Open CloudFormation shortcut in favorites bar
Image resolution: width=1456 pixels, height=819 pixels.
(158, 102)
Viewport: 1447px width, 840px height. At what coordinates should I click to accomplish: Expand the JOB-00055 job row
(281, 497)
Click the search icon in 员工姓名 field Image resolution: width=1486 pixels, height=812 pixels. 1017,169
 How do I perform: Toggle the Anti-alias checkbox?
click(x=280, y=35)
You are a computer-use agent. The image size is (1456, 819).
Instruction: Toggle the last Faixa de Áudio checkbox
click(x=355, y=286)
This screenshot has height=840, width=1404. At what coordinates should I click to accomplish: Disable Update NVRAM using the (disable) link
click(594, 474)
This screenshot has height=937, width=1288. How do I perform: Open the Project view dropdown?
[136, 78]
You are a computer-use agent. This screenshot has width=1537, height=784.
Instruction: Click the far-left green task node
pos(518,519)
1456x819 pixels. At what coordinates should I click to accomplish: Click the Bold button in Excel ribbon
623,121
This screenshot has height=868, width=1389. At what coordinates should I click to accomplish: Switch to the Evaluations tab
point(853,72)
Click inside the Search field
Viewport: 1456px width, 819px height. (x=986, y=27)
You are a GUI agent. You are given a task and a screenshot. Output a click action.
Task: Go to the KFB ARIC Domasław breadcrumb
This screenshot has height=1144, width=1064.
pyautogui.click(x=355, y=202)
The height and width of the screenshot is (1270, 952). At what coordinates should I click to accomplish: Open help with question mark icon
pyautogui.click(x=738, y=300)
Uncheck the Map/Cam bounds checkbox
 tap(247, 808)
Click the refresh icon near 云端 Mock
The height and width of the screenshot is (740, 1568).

:::::

TASK INSTRUCTIONS
Go through the listing above and return every line where the word "computer" occurs.

REPLY TO THE TASK
You are a computer-use agent. The image size is (1456, 819).
You are a computer-use agent. This screenshot has width=1537, height=784.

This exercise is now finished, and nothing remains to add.